Repeat verbatim the portion of the film review that opens with the words containing "Along the way, the" and closes with "of this movie.".

== Selected text

They decide they need to make their way across the border to Botswana for safe haven. Along the way, it comes out that Twala is a member of the Black Congress, a group that helps blacks fight for freedom against the imperialist whites. At the head of this organization is the eponymous Wilby Xaba. The South African Bureau of State Security wants to capture Wilby, and now they have some unwitting patsies that will lead Major Horn, leader of the bureau, straight to him.
Along the way, the movie gets lost in some side plots with diamonds and Indian dentists that I won't give too much away about. Racism and getting lost in plot twists are the two leading themes of this movie.

Why Was It Forgotten? Apartheid was a total bummer, and that might have something to do with it. The main thing about apartheid is that it doesn't exist anymore, thus dating a few early episodes of The Simpsons where Lisa has an "End Apartheid Now" poster on the door to her room, also abolishing violent, deplorable segregation in South Africa. A movie that graphically shows the consequences of apartheid doesn't really play in this day and age. Also the movie only saw a limited release in North America and Netflix only services the U.S. and Canada. It has been released on region 1 DVD though, and the more global IMDb shows an almost equal amount of apathy.

====
== Raw data

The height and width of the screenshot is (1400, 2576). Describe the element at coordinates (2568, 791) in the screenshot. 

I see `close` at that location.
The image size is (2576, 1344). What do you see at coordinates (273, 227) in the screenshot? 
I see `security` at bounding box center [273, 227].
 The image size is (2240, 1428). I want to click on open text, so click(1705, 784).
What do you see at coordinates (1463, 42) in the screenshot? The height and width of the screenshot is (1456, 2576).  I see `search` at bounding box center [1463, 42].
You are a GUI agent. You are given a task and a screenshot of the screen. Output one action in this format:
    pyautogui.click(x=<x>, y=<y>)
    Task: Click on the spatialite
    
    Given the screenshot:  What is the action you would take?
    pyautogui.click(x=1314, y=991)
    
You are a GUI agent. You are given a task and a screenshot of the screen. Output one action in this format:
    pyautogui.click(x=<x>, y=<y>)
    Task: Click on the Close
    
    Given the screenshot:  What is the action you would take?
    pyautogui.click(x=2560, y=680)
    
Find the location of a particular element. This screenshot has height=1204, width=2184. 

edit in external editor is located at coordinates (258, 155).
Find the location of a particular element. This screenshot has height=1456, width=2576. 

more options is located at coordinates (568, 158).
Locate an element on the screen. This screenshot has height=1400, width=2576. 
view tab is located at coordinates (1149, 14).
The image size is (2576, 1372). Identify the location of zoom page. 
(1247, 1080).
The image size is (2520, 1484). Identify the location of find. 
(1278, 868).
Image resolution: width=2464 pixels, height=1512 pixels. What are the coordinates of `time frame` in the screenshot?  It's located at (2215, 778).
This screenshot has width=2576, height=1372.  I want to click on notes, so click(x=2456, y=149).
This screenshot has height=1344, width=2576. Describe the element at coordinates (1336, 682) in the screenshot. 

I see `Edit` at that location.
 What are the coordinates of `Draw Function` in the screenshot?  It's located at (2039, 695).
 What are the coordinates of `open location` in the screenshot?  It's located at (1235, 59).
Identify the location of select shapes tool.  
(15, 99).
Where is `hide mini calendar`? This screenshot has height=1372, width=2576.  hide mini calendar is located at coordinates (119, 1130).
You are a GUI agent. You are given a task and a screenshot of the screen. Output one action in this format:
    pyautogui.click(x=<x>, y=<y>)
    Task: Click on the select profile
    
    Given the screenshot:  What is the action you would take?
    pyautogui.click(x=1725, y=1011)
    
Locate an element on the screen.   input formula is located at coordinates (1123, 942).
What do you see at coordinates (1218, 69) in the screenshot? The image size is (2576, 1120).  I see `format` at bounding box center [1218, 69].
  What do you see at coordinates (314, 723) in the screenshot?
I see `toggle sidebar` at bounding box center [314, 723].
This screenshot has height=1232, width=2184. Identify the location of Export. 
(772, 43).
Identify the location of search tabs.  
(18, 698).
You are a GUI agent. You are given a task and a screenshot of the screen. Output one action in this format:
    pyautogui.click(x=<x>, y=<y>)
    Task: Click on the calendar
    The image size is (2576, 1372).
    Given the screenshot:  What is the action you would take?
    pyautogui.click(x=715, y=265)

====

> [Solution to this task]:
Along the way, the movie gets lost in some side plots with diamonds and Indian dentists that I won't give too much away about. Racism and getting lost in plot twists are the two leading themes of this movie.